La confesión sobre la Albiceleste fue lo que más impactó. Rodeado del lógico agotamiento emocional que dejó el certamen, Paredes admitió que no tiene certezas sobre su permanencia en el seleccionado y que necesita tiempo para evaluar su decisión. Las dudas del volante sobre su continuidad pusieron en pausa una trayectoria que hasta ahora parecía firme con la camiseta nacional.
Boca Juniors lo considera una pieza clave no solo por su calidad futbolística, sino también por el liderazgo que ejerce dentro del vestuario. El club confía en que el reencuentro con La Bombonera sea el trampolín para su mejor versión y será fundamental para su recuperación física, además de ayudarlo a recuperar ritmo tras un Mundial tan exigente.
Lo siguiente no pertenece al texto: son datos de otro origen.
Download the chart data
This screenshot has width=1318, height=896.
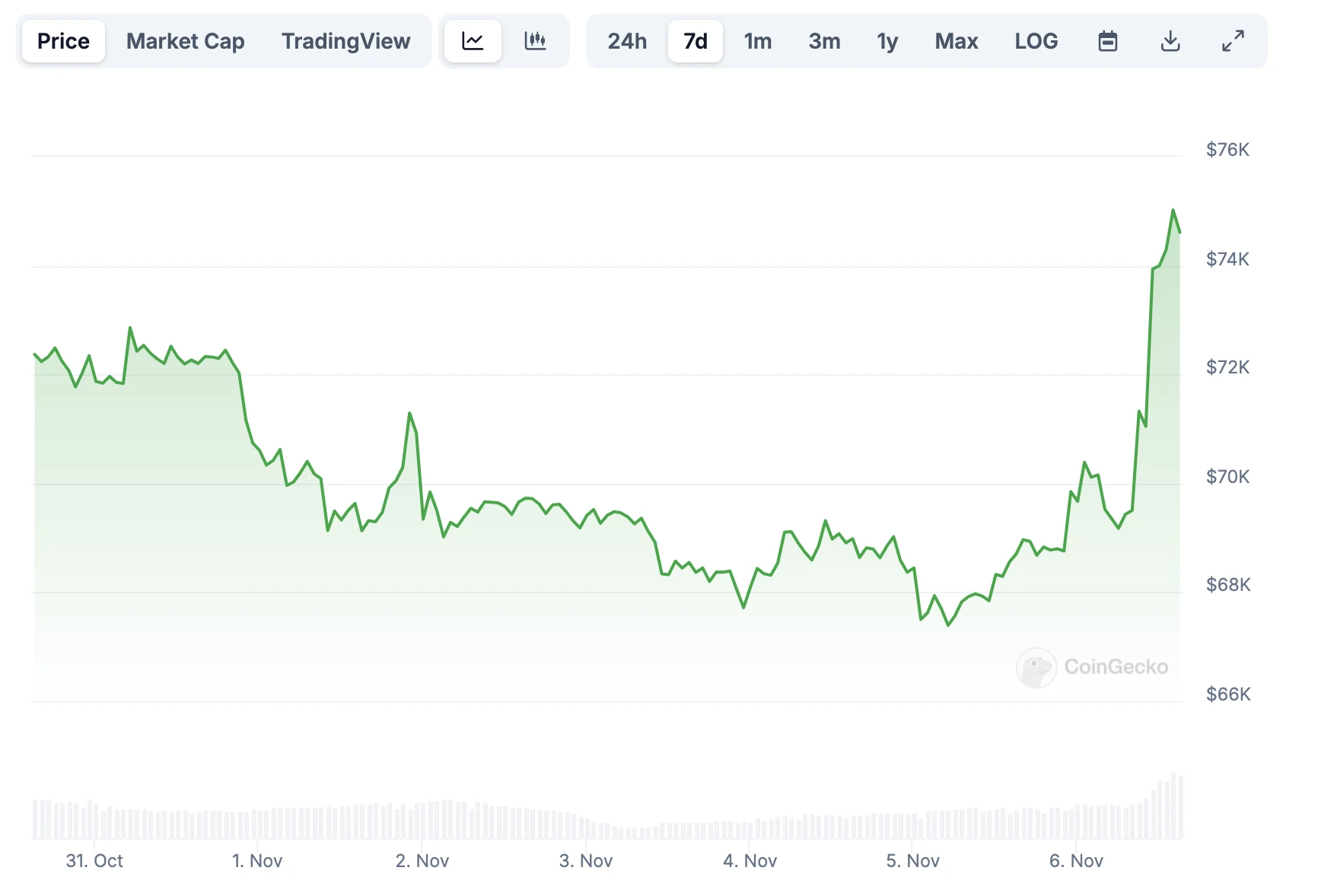click(1170, 41)
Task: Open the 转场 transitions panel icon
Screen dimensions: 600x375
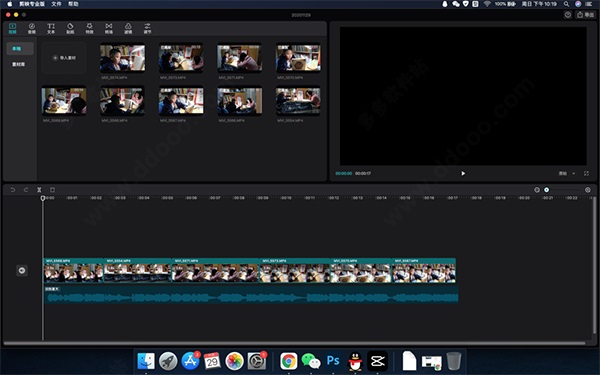Action: [109, 28]
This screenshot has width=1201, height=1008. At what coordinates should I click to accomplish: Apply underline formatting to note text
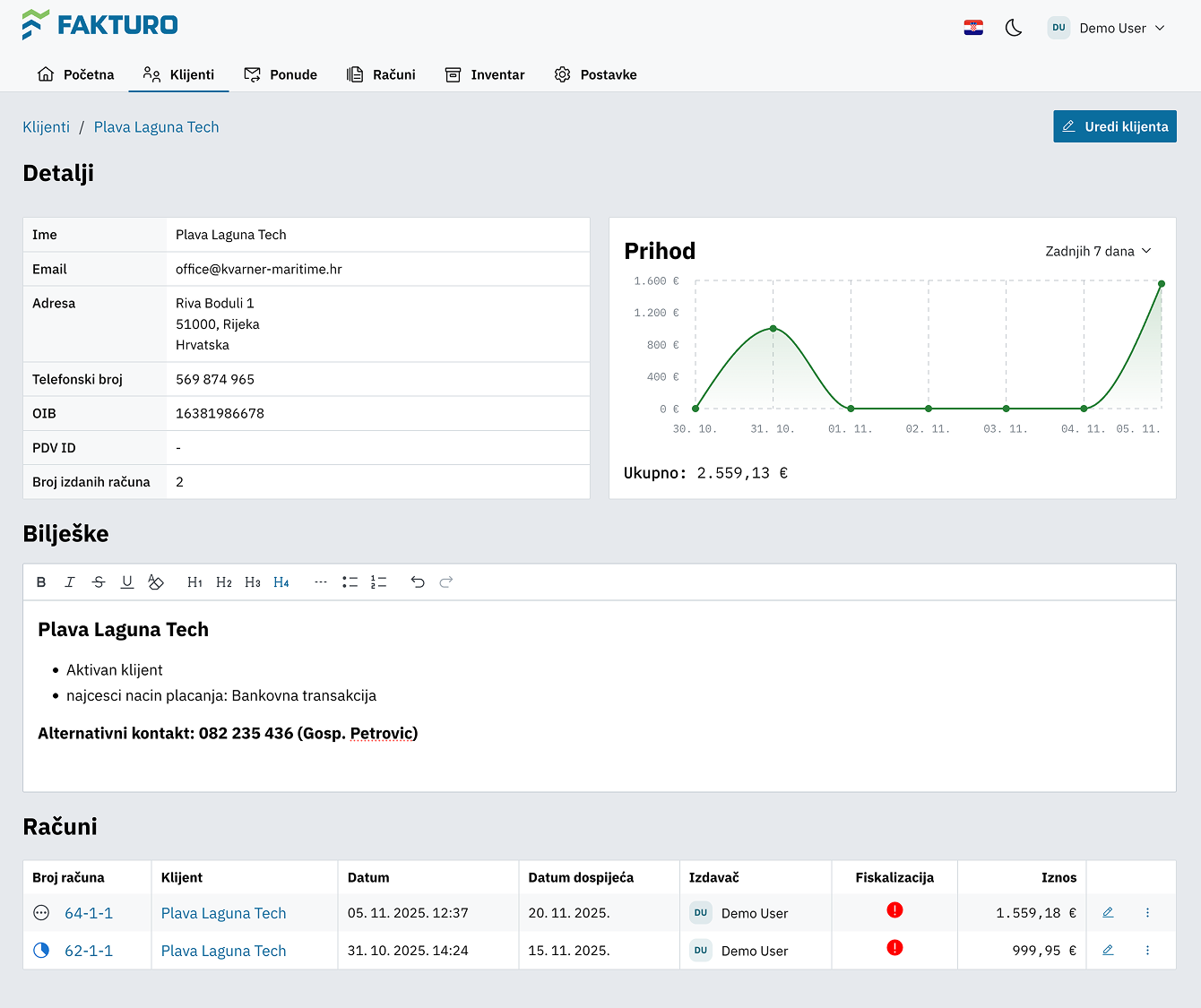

La primera muestra llegó rápido. Su actuación reciente en la Copa Sudamericana ya dejó señales positivas. Incluso con las molestias post-Mundial a cuestas, Paredes demostró que puede marcar diferencias y manejar los tiempos del equipo.
El presente de Paredes tiene un solo destino mientras define qué camino tomar con la camiseta nacional: recuperar ritmo y alegría en Boca. La decisión sobre su futuro en la Selección Argentina quedará para más adelante, cuando el cuerpo y la cabeza terminen de sanar las secuelas de un Mundial jugado al límite.
Por ahora, no hay respuestas definitivas, pero sus palabras dejaron en claro que se vienen semanas de decisiones importantes para uno de los referentes del fútbol argentino.